A lack of collaboration, agility, transparency, innovation and productivity were cited as the key challenges facing the nation’s business sector.

While 80 per cent of businesses claim that team-working is one of their key strengths, 49 per cent of the country’s employees say that business counterparts do not adequately support their team. 41 per cent of employees say that cooperation and the sharing of ideas and resources are not encouraged in their workplace.

54 per cent of workers surveyed said that important business decision were “significantly delayed” and 43 per cent said important changes in the business were not communicated across their organisation, highlighting a detrimental trend in a business’ ability to respond quickly to developments.

A troubling amount of employees are unhappy with the work they do and the pay that comes as a result. Over half (52 per cent) of the country’s employees say they are being underpaid, 61 per cent think other businesses could pay them more, and 39 per cent believe employee promotions and transfers are decided upon fairly.
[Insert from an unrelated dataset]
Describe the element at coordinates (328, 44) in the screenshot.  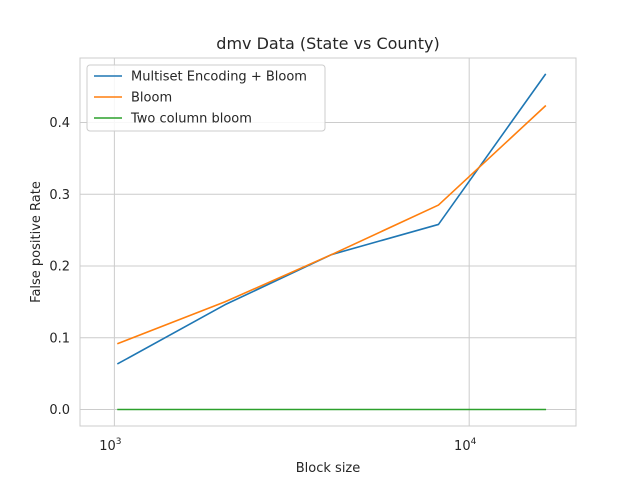
I see `chart-title: dmv Data (State vs County)` at that location.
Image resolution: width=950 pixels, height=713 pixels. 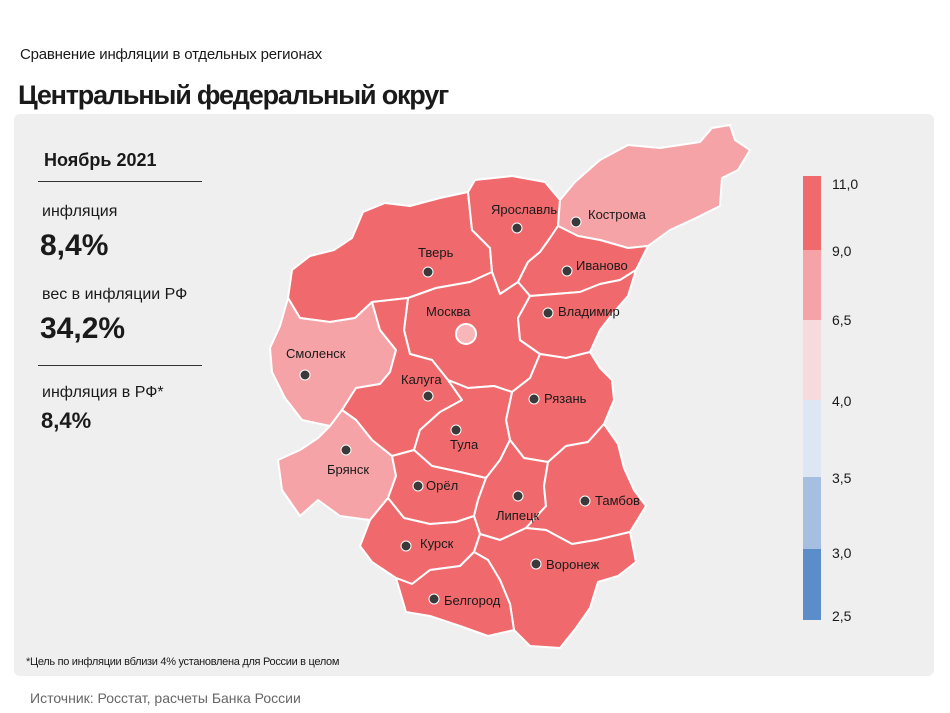 What do you see at coordinates (437, 544) in the screenshot?
I see `city-label: Курск` at bounding box center [437, 544].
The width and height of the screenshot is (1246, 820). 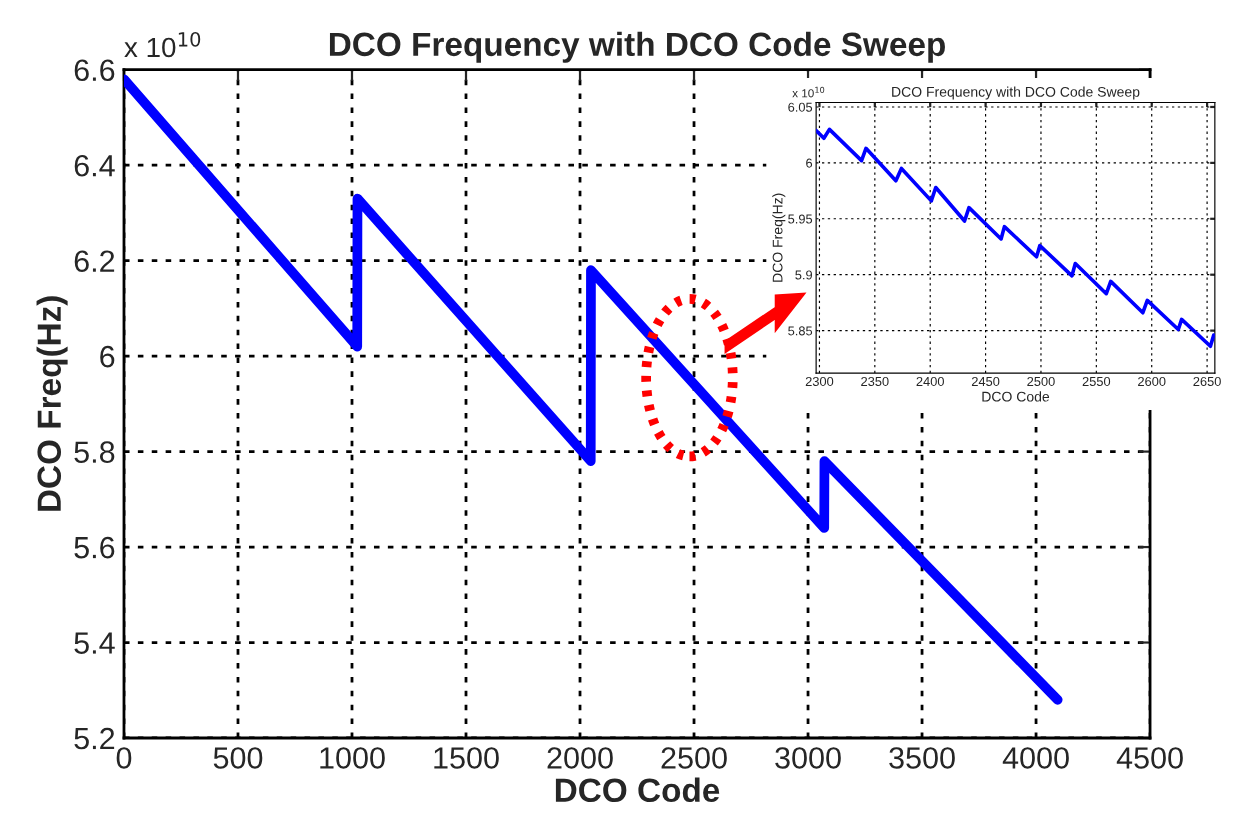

47 per cent say that their company is failing to support employee innovation, a rise of 7 per cent from the result registered in last year’s survey. A lack of risk-taking is also being highlighted, with 38 per cent of workers claiming they are not encouraged to take reasonable risks in their attempt to try new ideas and improve business performance.

Job conditions were cited by 41 per cent of employees as the reason they were unproductive, while 46 per cent said job barriers were significant in halting their ability to complete tasks efficiently. While productivity barriers are being pointed out as a major issue, many businesses are turning a blind eye to poor employee outcomes; 58 per cent of Australians say their business tolerates poor performance.

“We’re now seeing business leaders sitting up and really listening to debates on engagement strategies, how these relate to business performance and their role in meeting the business challenges that lie ahead,” Mr Ewin said.

“While HR can lead the way in developing these, it’s not just a HR issue. All areas of the business will need to be involved in developing and maintaining these strategies and ingrain them in company culture.”